[Stored dataset items]
####################
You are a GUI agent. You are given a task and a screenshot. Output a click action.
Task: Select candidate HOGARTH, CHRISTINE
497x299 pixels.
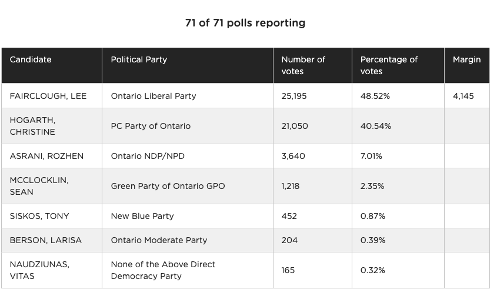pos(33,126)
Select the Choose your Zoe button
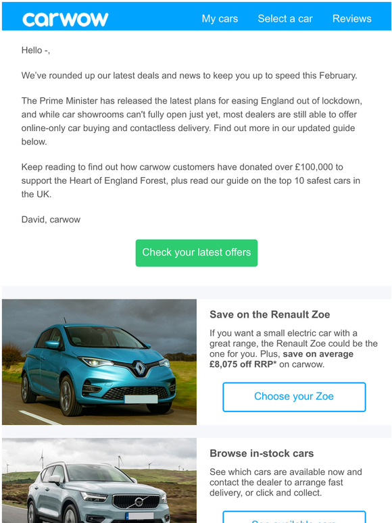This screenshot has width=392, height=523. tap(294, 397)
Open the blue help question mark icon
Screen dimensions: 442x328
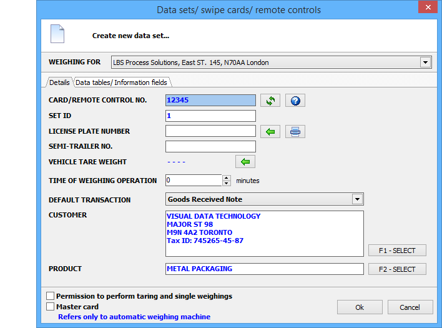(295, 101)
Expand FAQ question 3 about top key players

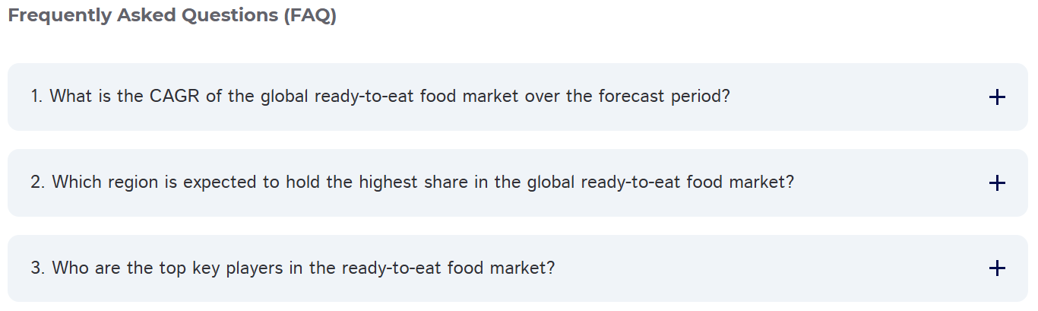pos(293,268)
####################
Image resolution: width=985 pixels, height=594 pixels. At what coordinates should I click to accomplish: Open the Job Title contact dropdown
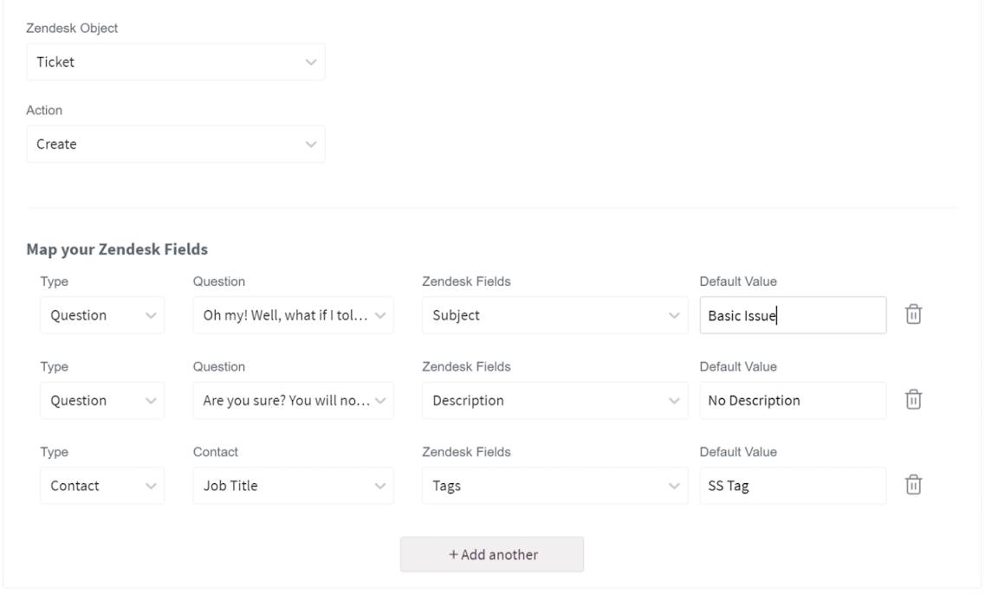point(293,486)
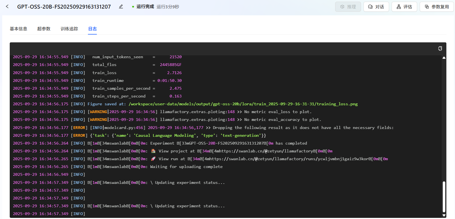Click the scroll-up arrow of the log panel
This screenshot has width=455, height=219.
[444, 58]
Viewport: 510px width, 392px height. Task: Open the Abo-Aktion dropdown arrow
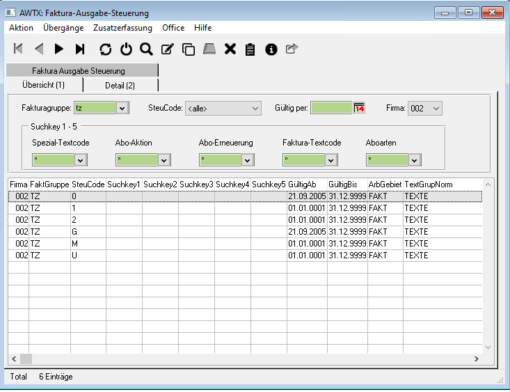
####################
What to work on: An exact copy of the lines above from the one with "Image resolution: width=985" up to and including the one with "Viewport: 510px width, 392px" is required; reproduce only those lines, omitting all pictures.

Task response:
Image resolution: width=985 pixels, height=594 pixels. At what coordinates should I click to accomplish: Open the Job Title contact dropdown
point(293,486)
Click the scroll-up arrow of the log panel
This screenshot has width=455, height=219.
[444, 58]
Viewport: 510px width, 392px height. Task: Open the Abo-Aktion dropdown arrow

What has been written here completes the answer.